Я уже не боюсь - стр. 22
Он что-то говорит. Пытается говорить. Звуки высыпаются изо рта бесформенными обломками слов. Раньше такие ночные вторжения пугали, но сейчас я только чувствую жуткую усталость.
– Уйди, – бурчу я и собираюсь отвернуться к стене, к пыльному узорчатому ковру, все завитки и закоулки которого знаю наизусть; хочу спрятаться в этих узорах, как в лабиринте.
Чужой продолжает пытаться что-то сказать, покачиваясь, будто в комнате дует шквальный ветер. Я думаю: о чем он вообще мог бы говорить? О том, как заставил маму превратиться в старуху за неполный год?
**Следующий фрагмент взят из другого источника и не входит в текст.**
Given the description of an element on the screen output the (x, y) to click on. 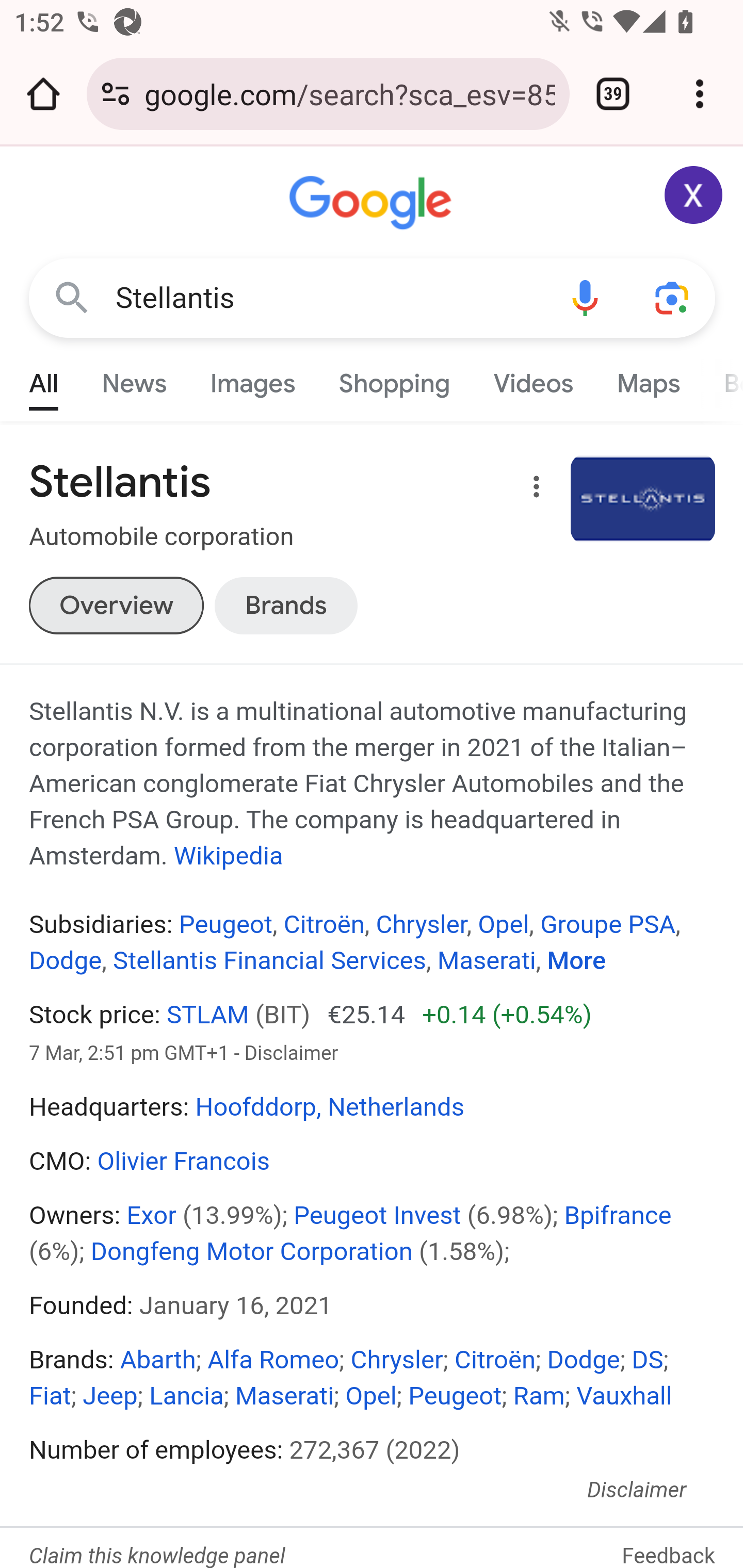
Open the home page (43, 93)
Connection is secure (115, 93)
Switch or close tabs (612, 93)
Customize and control Google Chrome (699, 93)
Google (372, 203)
Google Account: Xiaoran (zxrappiumtest@gmail.com) (694, 195)
Google Search (71, 296)
Search using your camera or photos (672, 296)
Stellantis (328, 297)
News (134, 378)
Images (252, 378)
Shopping (394, 378)
Videos (533, 378)
Maps (647, 378)
Thumbnail image for Stellantis (643, 499)
More options (532, 489)
Overview (116, 605)
Brands (285, 605)
Wikipedia (228, 855)
Peugeot (224, 924)
Citroën (323, 924)
Chrysler (421, 924)
Opel (504, 924)
Groupe PSA (607, 924)
Dodge (65, 960)
Stellantis Financial Services (269, 960)
Maserati (486, 960)
More (576, 960)
STLAM (207, 1015)
Disclaimer (291, 1052)
Hoofddorp, Netherlands (329, 1106)
Olivier Francois (183, 1161)
Exor (151, 1214)
Peugeot Invest (377, 1214)
Bpifrance (618, 1214)
Dongfeng Motor Corporation (251, 1251)
Abarth (157, 1359)
Alfa Romeo (273, 1359)
Chrysler (397, 1359)
Citroën (494, 1359)
Dodge (583, 1359)
DS (647, 1359)
Fiat (50, 1395)
Jeep (109, 1395)
Lancia (186, 1395)
Maserati (284, 1395)
Opel (370, 1395)
Peugeot (454, 1395)
Ram (538, 1395)
Vauxhall (624, 1395)
Disclaimer (636, 1490)
Feedback (669, 1540)
Claim this knowledge panel (156, 1555)
Given the description of an element on the screen output the (x, y) to click on. 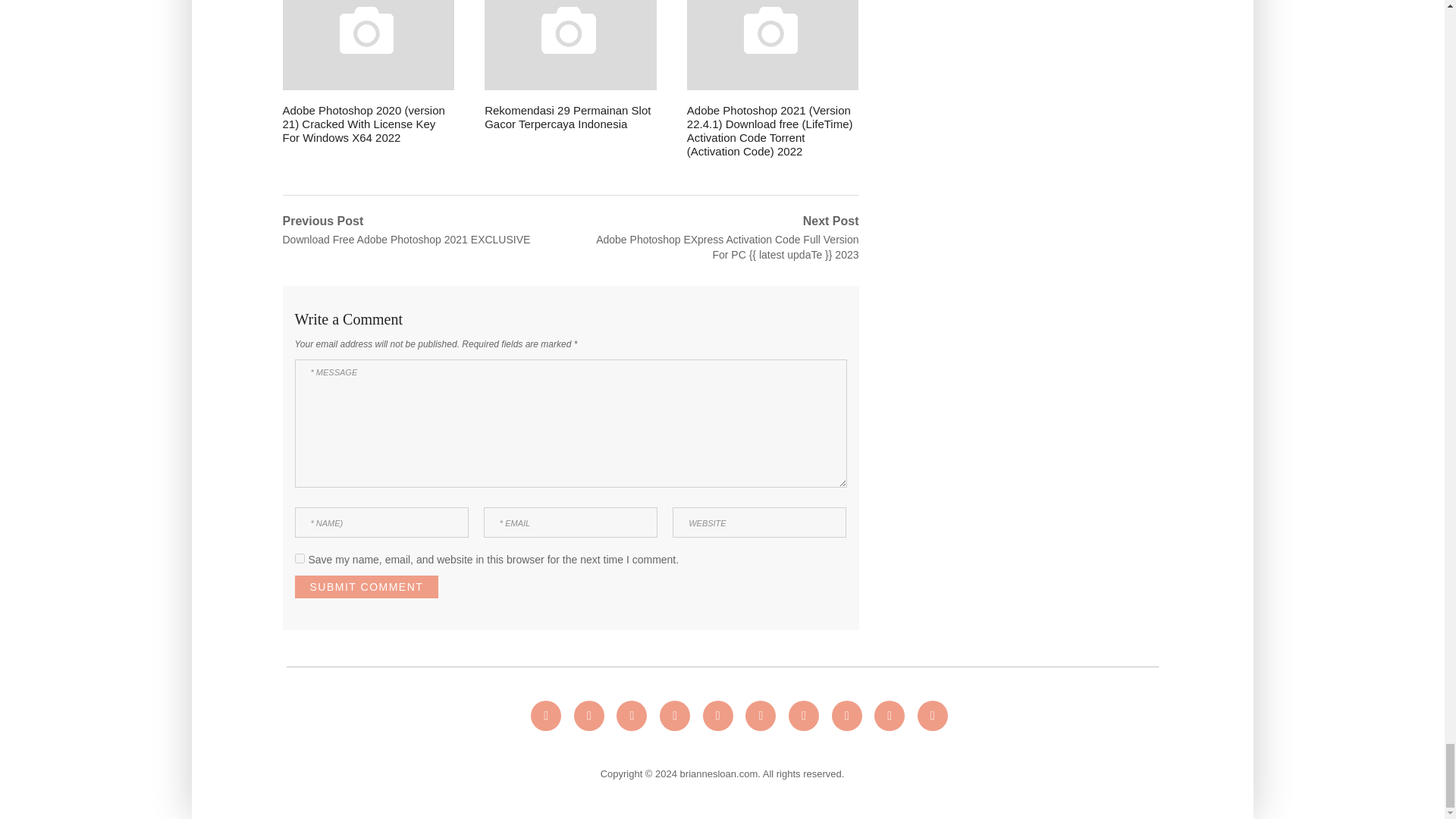
Submit Comment (366, 586)
Rekomendasi 29 Permainan Slot Gacor Terpercaya Indonesia (570, 65)
yes (299, 558)
Given the description of an element on the screen output the (x, y) to click on. 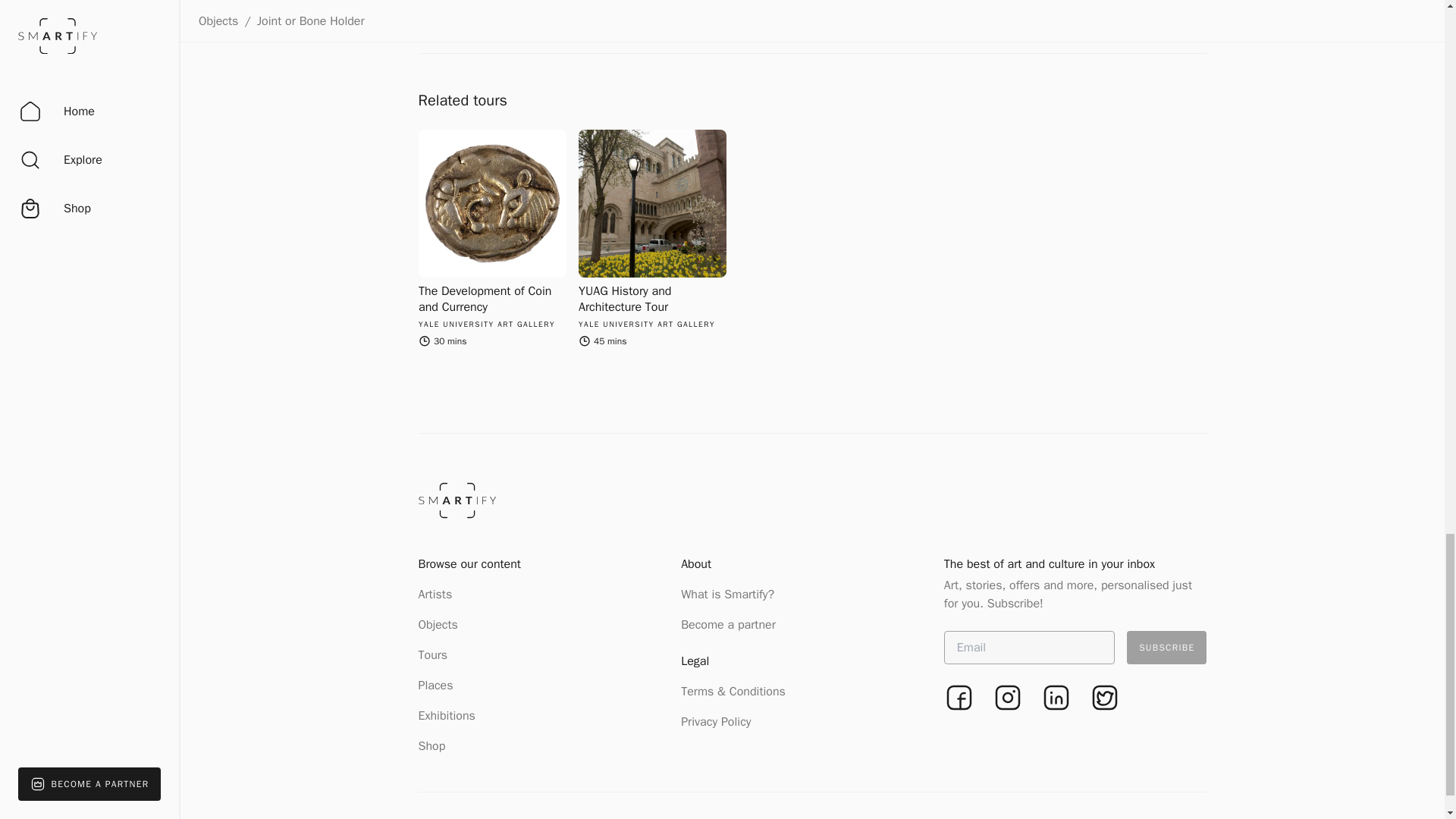
Artists (435, 594)
Privacy Policy (716, 721)
American Decorative Arts, 1835-1900 (492, 8)
Exhibitions (447, 715)
Places (435, 685)
Shop (432, 745)
Objects (438, 624)
Smartify on Twitter (1104, 697)
Tours (433, 654)
Smartify on Instagram (1007, 697)
What is Smartify? (727, 594)
Smartify on Facebook (958, 697)
Become a partner (728, 624)
SUBSCRIBE (1166, 647)
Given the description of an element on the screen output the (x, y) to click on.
Как превратил нашу жизнь в унылый и затянувшийся третьесортный фильм ужасов? Или, может быть, о том, как он, бедняжка, страдает неизвестно чем, мучается от непонятно чего и вливает в себя цистерны отравы из-за того, что раньше – еще когда говорил на языке людей, а не Чужих – называл своей «ущербностью»?
Прислушавшись, я наконец понимаю, что он бормочет.
Хочет новый альбом «White Stripes».
Когда Чужой уходит, я лежу, не смыкая глаз, и жду, когда запахи прелой листвы, остывающей пыли и выхлопов с улицы вытеснят его вонь. На потолке начинают ползать тени: во дворе включила фары и поехала к арке машина. Только сейчас чувствую, как колотится сердце, – Чужой все же напугал меня. Кажется, никогда не усну. Смотрю на книгу, которую читаю, – она лежит, раскрытая, на стуле, под шортами. «Стрелок», Стивен Кинг. Там часто встречаются слова: «Мир сдвинулся».
Думаю немного почитать (вчера закончил на пятьдесят третьей странице. Год смерти Сталина. Я все числа так запоминаю), но тут же чувствую, как сон вновь обволакивает меня тугой пленкой, и заполнившая комнату чернота льется в мысли, выдавливая остатки света дня. Пытаюсь думать о Юле, но последние освещенные уголки рассудка заполняет Чужой. Или тот, кем он был раньше.
Перед тем как провалиться в липкую, душную темноту летнего сна, я обращаю немую молитву к безымянной силе, которая, может быть, есть где-то там, в этой звенящей ночи за окном, и прошу ее изгнать Чужого и вернуть отца. Я делаю так каждую ночь. Потом, не слишком веря в эти мысленные радиограммы в пустоту, надеюсь, что утром все по крайней мере будет по-прежнему. Как сегодня.
Засыпаю все же с мыслью о Юле и с улыбкой на губах. Не зная, что этой ночью мир сдвинется и «по-прежнему» исчезнет, как влага ночного ливня на раскаленном полуденном асфальте.
Не зная, что под утро сердце, которое у отца и Чужого одно на двоих, перестанет биться.
Мама – светлая, хрупкая, лицо усыпано веснушками. Она трясется, и кажется, что веснушки вот-вот посыплются с сухой бледной кожи на потертый паркет. Когда санитары несут мимо нее одеяло с телом (я вижу только руку, раздутую и белую, как какая-то жуткая глубоководная рыба), с потрескавшихся губ срывается едва слышный вой – глухой и монотонный, как завывание ветра в щелях рассохшейся оконной рамы.
Врачи уже убрались, теперь и санитары. Остаемся только мы с мамой, дребезжащий звон телефона в комнате, голодно мяукающая Марфа и кровь на полу рядом с кроватью – перед смертью отца рвало.
Я подхожу к маме, хочу ее обнять, но мне страшно – страшно видеть этот взгляд. Как будто в нее попала молния и выжгла все внутри дотла, оставив лишь помутневшие стеклышки между пустотами внутри и снаружи. Она постепенно увядала весь этот бесконечный год, но за прошедшую ночь постарела сильнее, чем за все предыдущие месяцы. Кажется, стоит коснуться ее пальцем, и она рассыплется, как древняя мумия.